Jorge Jesus destacou ainda a amizade com o presidente do Benfica, reafirmando que só Luís Filipe Vieira teria a capacidade de o convencer a regressar a Portugal. "Houve vários fatores que fizeram com que tivesse tomado esta decisão. Primeiro a pandemia, depois o projeto que o presidente do Benfica nos apresentou. Trabalhei seis anos com ele, foi o presidente que trabalhou mais tempo comigo e que melhor me conhece. O projeto dele é ambicioso, vencedor e pretende mudar o paradigma do que estava a acontecer desportivamente", sublinhou, deixando mais uma garantia: "Vim por Luís Filipe Vieira, pois estava fora dos meus planos voltar. Só ele me podia convencer."

O técnico de 66 anos admitiu que quando saiu do Benfica para o Sporting, em 2014, a relação com Vieira esfriou. "Nos primeiros seis meses foi complicado porque cada um de nos defendíamos os nossos interesses. Chateamo-nos, mas a amizade e o respeito era maior e reaproximamo-nos", revelou, deixando claro que ficou impressionado com o que encontrou no Benfica, seis anos depois. "As condições de trabalho que o Benfica tem no Seixal e no Estádio da Luz são únicas. Duvido que algum clube no mundo tenha igual. Alguns jogadores, quando estão nos balneários antes dos jogos, devem pensar que estão num hotel de cinco estrelas. Tenho de enaltecer porque é um trabalho de muita gente e, sobretudo, do presidente", sublinhou.

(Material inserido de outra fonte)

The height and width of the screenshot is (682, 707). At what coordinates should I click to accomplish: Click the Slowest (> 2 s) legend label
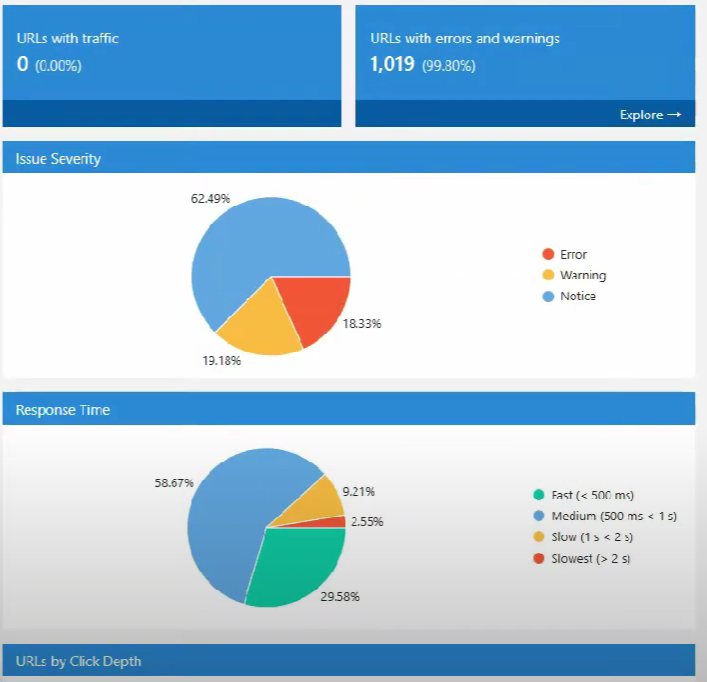tap(590, 559)
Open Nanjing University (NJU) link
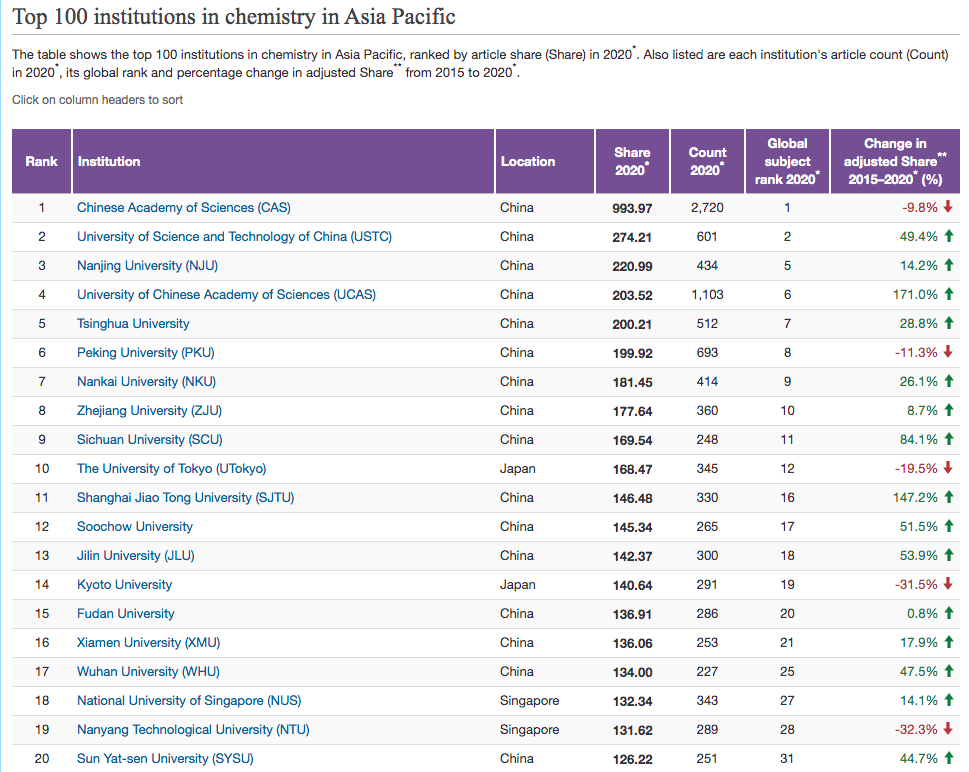 (147, 266)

Jesus esclareceu ainda que só assinou contrato por dois anos porque "não quis que as pessoas pensassem que vinha para a reforma". "O presidente convenceu-me a assinar por dois anos porque o projeto da Europa não se consegue num ano apenas", disse, deixando uma certeza: "Tenho muitos projetos na minha cabeça e tenho a convicção de que não vou terminar a minha carreira em Portugal."

E, nesse sentido, deixou claro aquilo que lhe falta no currículo: "Falta-me ganhar uma Champions e um Mundial de Clubes, que estive quase a ganhar com o Flamengo. No entanto, a minha ambição neste momento é consolidar o projeto do Benfica para chegar a finais europeias."

Ainda sobre o momento em que trocou o Benfica pelo Sporting, Jorge Jesus esclareceu que na altura que tomou a decisão não teve a noção do impacto que iria ter. "Só depois de ter chegado ao Sporting é que tive noção de que isso mexeu com as pessoas sentimentalmente. Mudei porque achei que era o momento, como agora achei que era o momento de regressar ao Benfica", frisou, garantindo que se sente "grato" a todos os clubes que treinou.

E um deles foi o Flamengo, onde viveu "uma etapa muito bonita" que jamais se irá esquecer. E os primeiros tempos no Brasil, diz, "não foram fáceis" porque a equipa não começou bem, pelo que nessa altura a música de Mariza, "Melhor de Mim", lhe deu "muita força". "Tínhamos um ginásio e eu punha a música bem alto para ouvir. Ajudou-me muito. Aquela letra tinha muito a ver comigo e com a minha equipa técnica", disse emocionado. Aliás, às lágrimas surgiram sempre que na entrevista se falou dos pais.